Work request – Restate the records in their entirety, word for word.

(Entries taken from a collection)

=== Begin Enclosure ===

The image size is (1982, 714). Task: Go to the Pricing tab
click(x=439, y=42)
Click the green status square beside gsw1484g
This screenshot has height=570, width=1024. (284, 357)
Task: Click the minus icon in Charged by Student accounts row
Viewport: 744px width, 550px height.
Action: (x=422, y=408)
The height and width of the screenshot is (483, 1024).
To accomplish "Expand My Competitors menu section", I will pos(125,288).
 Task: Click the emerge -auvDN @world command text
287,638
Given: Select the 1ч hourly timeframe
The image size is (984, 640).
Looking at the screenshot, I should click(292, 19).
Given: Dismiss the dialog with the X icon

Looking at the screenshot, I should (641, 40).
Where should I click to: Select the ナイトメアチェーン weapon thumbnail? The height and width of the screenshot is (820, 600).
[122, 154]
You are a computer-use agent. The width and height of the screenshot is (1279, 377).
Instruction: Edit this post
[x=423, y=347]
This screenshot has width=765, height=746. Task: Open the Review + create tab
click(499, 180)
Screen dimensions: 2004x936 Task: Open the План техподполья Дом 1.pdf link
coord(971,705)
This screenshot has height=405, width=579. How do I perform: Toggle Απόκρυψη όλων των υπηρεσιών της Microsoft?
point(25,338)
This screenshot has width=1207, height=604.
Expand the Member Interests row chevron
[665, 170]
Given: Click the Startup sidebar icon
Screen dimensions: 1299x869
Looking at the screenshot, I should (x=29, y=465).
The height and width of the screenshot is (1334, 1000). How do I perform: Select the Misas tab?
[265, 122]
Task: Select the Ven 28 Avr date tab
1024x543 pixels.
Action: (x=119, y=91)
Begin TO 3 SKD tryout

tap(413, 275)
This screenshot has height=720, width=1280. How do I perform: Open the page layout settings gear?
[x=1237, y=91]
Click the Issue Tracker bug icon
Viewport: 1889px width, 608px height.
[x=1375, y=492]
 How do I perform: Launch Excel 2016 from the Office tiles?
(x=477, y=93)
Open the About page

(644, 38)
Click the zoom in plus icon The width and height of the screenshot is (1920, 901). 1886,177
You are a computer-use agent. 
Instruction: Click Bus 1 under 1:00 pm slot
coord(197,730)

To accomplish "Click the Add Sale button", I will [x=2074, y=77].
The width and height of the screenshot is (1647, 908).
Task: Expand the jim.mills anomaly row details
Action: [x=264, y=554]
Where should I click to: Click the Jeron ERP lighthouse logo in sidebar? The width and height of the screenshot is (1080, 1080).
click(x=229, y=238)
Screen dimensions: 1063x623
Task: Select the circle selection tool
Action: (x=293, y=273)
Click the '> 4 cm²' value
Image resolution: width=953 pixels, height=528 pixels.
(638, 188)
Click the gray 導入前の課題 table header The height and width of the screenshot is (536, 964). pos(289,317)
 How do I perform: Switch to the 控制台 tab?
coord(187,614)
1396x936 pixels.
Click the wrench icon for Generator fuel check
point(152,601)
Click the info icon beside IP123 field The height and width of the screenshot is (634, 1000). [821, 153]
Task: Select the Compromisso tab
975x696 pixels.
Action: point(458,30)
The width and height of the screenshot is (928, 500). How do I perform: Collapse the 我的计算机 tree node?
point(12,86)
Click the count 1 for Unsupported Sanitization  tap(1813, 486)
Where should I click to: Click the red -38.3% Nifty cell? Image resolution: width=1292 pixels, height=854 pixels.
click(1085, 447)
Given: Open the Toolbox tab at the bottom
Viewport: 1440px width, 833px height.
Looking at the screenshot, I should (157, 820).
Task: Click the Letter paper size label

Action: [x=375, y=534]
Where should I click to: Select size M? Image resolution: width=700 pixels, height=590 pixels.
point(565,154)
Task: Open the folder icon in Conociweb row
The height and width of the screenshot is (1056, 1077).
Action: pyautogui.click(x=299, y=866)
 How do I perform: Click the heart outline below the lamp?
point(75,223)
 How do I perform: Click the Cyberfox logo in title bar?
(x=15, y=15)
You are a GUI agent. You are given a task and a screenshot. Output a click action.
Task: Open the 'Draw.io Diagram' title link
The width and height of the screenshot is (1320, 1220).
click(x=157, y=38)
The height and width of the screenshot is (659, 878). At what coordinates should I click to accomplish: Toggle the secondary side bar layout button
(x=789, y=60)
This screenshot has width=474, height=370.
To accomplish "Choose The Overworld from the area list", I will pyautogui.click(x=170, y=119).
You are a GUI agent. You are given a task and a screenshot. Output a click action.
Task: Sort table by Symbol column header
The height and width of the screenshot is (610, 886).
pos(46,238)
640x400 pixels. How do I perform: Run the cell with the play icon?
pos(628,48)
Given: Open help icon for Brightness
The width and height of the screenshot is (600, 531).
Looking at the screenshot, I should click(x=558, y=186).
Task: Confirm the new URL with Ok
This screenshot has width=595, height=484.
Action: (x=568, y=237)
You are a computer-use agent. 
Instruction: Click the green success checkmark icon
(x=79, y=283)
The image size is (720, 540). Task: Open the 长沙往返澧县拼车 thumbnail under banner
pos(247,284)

=== End Enclosure ===

Task output –
The image size is (1982, 714). Task: Go to the Pricing tab
click(x=439, y=42)
Click the green status square beside gsw1484g
This screenshot has height=570, width=1024. (284, 357)
Task: Click the minus icon in Charged by Student accounts row
Viewport: 744px width, 550px height.
Action: (x=422, y=408)
The height and width of the screenshot is (483, 1024).
To accomplish "Expand My Competitors menu section", I will pos(125,288).
 Task: Click the emerge -auvDN @world command text
287,638
Given: Select the 1ч hourly timeframe
The image size is (984, 640).
Looking at the screenshot, I should click(292, 19).
Given: Dismiss the dialog with the X icon

Looking at the screenshot, I should (641, 40).
Where should I click to: Select the ナイトメアチェーン weapon thumbnail? The height and width of the screenshot is (820, 600).
[122, 154]
You are a computer-use agent. The width and height of the screenshot is (1279, 377).
Instruction: Edit this post
[x=423, y=347]
This screenshot has width=765, height=746. Task: Open the Review + create tab
click(499, 180)
Screen dimensions: 2004x936 Task: Open the План техподполья Дом 1.pdf link
coord(971,705)
This screenshot has height=405, width=579. How do I perform: Toggle Απόκρυψη όλων των υπηρεσιών της Microsoft?
point(25,338)
This screenshot has width=1207, height=604.
Expand the Member Interests row chevron
[665, 170]
Given: Click the Startup sidebar icon
Screen dimensions: 1299x869
Looking at the screenshot, I should (x=29, y=465).
The height and width of the screenshot is (1334, 1000). How do I perform: Select the Misas tab?
[265, 122]
Task: Select the Ven 28 Avr date tab
1024x543 pixels.
Action: (x=119, y=91)
Begin TO 3 SKD tryout

tap(413, 275)
This screenshot has height=720, width=1280. How do I perform: Open the page layout settings gear?
[x=1237, y=91]
Click the Issue Tracker bug icon
Viewport: 1889px width, 608px height.
[x=1375, y=492]
 How do I perform: Launch Excel 2016 from the Office tiles?
(x=477, y=93)
Open the About page

(644, 38)
Click the zoom in plus icon The width and height of the screenshot is (1920, 901). 1886,177
You are a computer-use agent. 
Instruction: Click Bus 1 under 1:00 pm slot
coord(197,730)

To accomplish "Click the Add Sale button", I will [x=2074, y=77].
The width and height of the screenshot is (1647, 908).
Task: Expand the jim.mills anomaly row details
Action: [x=264, y=554]
Where should I click to: Click the Jeron ERP lighthouse logo in sidebar? The width and height of the screenshot is (1080, 1080).
click(x=229, y=238)
Screen dimensions: 1063x623
Task: Select the circle selection tool
Action: (x=293, y=273)
Click the '> 4 cm²' value
Image resolution: width=953 pixels, height=528 pixels.
(638, 188)
Click the gray 導入前の課題 table header The height and width of the screenshot is (536, 964). pos(289,317)
 How do I perform: Switch to the 控制台 tab?
coord(187,614)
1396x936 pixels.
Click the wrench icon for Generator fuel check
point(152,601)
Click the info icon beside IP123 field The height and width of the screenshot is (634, 1000). [821, 153]
Task: Select the Compromisso tab
975x696 pixels.
Action: point(458,30)
The width and height of the screenshot is (928, 500). How do I perform: Collapse the 我的计算机 tree node?
point(12,86)
Click the count 1 for Unsupported Sanitization  tap(1813, 486)
Where should I click to: Click the red -38.3% Nifty cell? Image resolution: width=1292 pixels, height=854 pixels.
click(1085, 447)
Given: Open the Toolbox tab at the bottom
Viewport: 1440px width, 833px height.
Looking at the screenshot, I should (157, 820).
Task: Click the Letter paper size label

Action: [x=375, y=534]
Where should I click to: Select size M? Image resolution: width=700 pixels, height=590 pixels.
point(565,154)
Task: Open the folder icon in Conociweb row
The height and width of the screenshot is (1056, 1077).
Action: pyautogui.click(x=299, y=866)
 How do I perform: Click the heart outline below the lamp?
point(75,223)
 How do I perform: Click the Cyberfox logo in title bar?
(x=15, y=15)
You are a GUI agent. You are given a task and a screenshot. Output a click action.
Task: Open the 'Draw.io Diagram' title link
The width and height of the screenshot is (1320, 1220).
click(x=157, y=38)
The height and width of the screenshot is (659, 878). At what coordinates should I click to accomplish: Toggle the secondary side bar layout button
(x=789, y=60)
This screenshot has width=474, height=370.
To accomplish "Choose The Overworld from the area list", I will pyautogui.click(x=170, y=119).
You are a GUI agent. You are given a task and a screenshot. Output a click action.
Task: Sort table by Symbol column header
The height and width of the screenshot is (610, 886).
pos(46,238)
640x400 pixels. How do I perform: Run the cell with the play icon?
pos(628,48)
Given: Open help icon for Brightness
The width and height of the screenshot is (600, 531).
Looking at the screenshot, I should click(x=558, y=186).
Task: Confirm the new URL with Ok
This screenshot has width=595, height=484.
Action: (x=568, y=237)
You are a computer-use agent. 
Instruction: Click the green success checkmark icon
(x=79, y=283)
The image size is (720, 540). Task: Open the 长沙往返澧县拼车 thumbnail under banner
pos(247,284)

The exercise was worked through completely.